Records for this exercise ->

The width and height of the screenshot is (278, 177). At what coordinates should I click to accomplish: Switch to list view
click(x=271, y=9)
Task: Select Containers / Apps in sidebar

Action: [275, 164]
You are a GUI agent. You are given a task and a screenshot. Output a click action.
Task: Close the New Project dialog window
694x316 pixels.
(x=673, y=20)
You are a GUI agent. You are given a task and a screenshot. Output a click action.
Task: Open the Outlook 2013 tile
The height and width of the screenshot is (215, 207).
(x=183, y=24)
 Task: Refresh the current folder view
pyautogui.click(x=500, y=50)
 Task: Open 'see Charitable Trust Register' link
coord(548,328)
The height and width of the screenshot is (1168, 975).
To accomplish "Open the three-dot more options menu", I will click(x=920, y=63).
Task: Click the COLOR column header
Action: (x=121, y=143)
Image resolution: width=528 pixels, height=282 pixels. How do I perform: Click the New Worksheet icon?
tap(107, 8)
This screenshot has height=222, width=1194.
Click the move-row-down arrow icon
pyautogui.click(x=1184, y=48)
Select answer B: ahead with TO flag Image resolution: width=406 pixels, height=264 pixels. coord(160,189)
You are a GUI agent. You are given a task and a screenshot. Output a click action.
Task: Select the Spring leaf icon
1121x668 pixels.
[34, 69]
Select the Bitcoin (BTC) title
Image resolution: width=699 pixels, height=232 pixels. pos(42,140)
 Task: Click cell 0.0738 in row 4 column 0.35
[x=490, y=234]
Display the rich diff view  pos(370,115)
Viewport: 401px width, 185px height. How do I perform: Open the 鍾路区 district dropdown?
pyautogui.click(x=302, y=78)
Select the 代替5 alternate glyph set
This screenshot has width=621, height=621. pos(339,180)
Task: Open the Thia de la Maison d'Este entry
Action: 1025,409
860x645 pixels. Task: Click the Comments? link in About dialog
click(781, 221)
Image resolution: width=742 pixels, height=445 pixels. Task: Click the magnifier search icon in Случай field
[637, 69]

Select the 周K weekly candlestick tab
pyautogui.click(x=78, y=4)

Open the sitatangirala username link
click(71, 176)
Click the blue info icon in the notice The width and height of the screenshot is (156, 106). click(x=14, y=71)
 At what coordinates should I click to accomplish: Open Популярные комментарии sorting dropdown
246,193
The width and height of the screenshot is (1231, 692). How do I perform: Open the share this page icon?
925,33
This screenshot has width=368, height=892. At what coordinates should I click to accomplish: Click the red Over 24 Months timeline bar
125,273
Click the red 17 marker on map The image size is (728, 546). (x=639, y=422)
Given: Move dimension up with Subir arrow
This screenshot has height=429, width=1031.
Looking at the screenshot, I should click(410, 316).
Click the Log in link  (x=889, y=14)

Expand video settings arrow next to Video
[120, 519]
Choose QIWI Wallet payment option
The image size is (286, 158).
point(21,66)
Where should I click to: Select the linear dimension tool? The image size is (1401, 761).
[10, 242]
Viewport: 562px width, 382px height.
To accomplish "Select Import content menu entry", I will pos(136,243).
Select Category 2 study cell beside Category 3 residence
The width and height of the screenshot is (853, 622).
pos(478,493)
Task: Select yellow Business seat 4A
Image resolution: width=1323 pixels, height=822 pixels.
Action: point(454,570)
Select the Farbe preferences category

Short problem -> Reproduce the records starting at the line containing "Task: Click cell 0.0738 in row 4 column 0.35" and ending at the line containing "pyautogui.click(x=302, y=78)", requests included, adding 79 to every coordinate in the answers.

Exercise result ->
 Task: Click cell 0.0738 in row 4 column 0.35
[x=569, y=313]
Display the rich diff view  pos(449,194)
Viewport: 401px width, 185px height. How do I perform: Open the 鍾路区 district dropdown?
pyautogui.click(x=381, y=157)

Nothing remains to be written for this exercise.